La perspective est celle du développement durable ; il s'agit d'aller au-delà des politiques environnementales sectorielles et de répondre à des défis plus globaux et intégrés. L’écologie industrielle part, en effet, des limites des démarches traditionnelles qui raisonnent en termes de réduction des pollutions, qu’il s’agisse d’approches « en bout de chaîne » (end of pipe) ou, dans une moindre mesure, « à la source ».
Les techniques ou les modes de production propres ne visent souvent que des optimisations sectorielles au travers de la mise en place d’un équipement, au mieux d’une installation, dont il est parfois difficile d’évaluer l’impact global.
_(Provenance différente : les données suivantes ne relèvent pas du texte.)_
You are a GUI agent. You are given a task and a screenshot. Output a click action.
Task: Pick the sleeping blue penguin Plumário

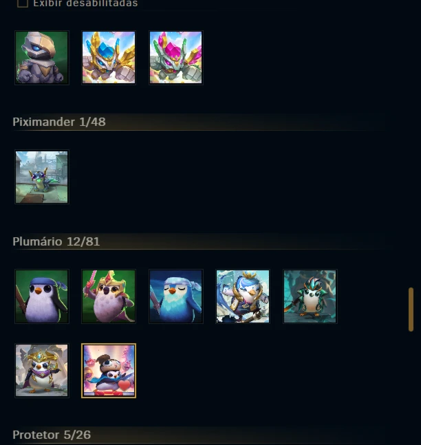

L’écologie industrielle recherche, quant à elle, une optimisation à l’échelle de groupes d’entreprises, de filières, de régions, et même du système industriel dans son ensemble. Pour ce faire, elle favorise la transition du système industriel actuel vers un système viable, durable, inspiré par le fonctionnement quasi cyclique des écosystèmes naturels. En pratique, pour tendre vers cet objectif, l’écologie industrielle s’attache à :
Un exemple souvent cité est celui de l'utilisation par un producteur d'électricité (éventuellement en co- ou trigénération) de l'hydrogène issu du raffinage pétrolier ou de la carbochimie et autrefois perdu (ex. : à Dunkerque (France), le gaz sidérurgique (hydrogène) de l'entreprise Sollac est brûlé en produisant de l'électricité pour EDF et de la chaleur pour le réseau de chaleur de Dunkerque, et GDF a programmé[3] un cycle combiné de gaz de 800 MW.
Il y a une dizaine d'années, en Italie, Enel (Ente Nazionale per l'Energia Elettrica) a démarré en 2009 à Fusina une centrale de 12 mégawatts qui produit de l'électricité (60 millions de kWh/an en 2009, soit les besoins de 20 000 foyers et l'évitement de plus de 17 000 t de dioxyde de carbone) en brûlant de l'hydrogène émis par le complexe pétrochimique voisin de Marghera dont l'usine Polimeri Europa[4] (devenue depuis lors Versalis), filiale d'ENI (entreprise).
Parfois le « zéro déchet » peut être atteint (sans tenir compte des émissions gazeuses liées aux transports et process) :
Ce qu'on appelle l’écologie industrielle se différencie de certaines autres filières classiques de gestion de l’environnement (recyclage, dépollution, efficacité énergétique, technologies propres, etc.) par le souci de combiner les approches sectorielles et transversales dans des processus intégrateurs.
L’intégration des services, les politiques intégrées de développement, les parcs éco-industriels, les « biocénoses industrielles », certaines nouvelles formes de partenariat sont au cœur de ce nouveau management dont les virtualités les plus grandes se jouent à l’échelle de l’organisation de filières ou de groupements d'industries (ex. : réseaux d’échange des sous-produits du chlore aux États-Unis et au Mexique).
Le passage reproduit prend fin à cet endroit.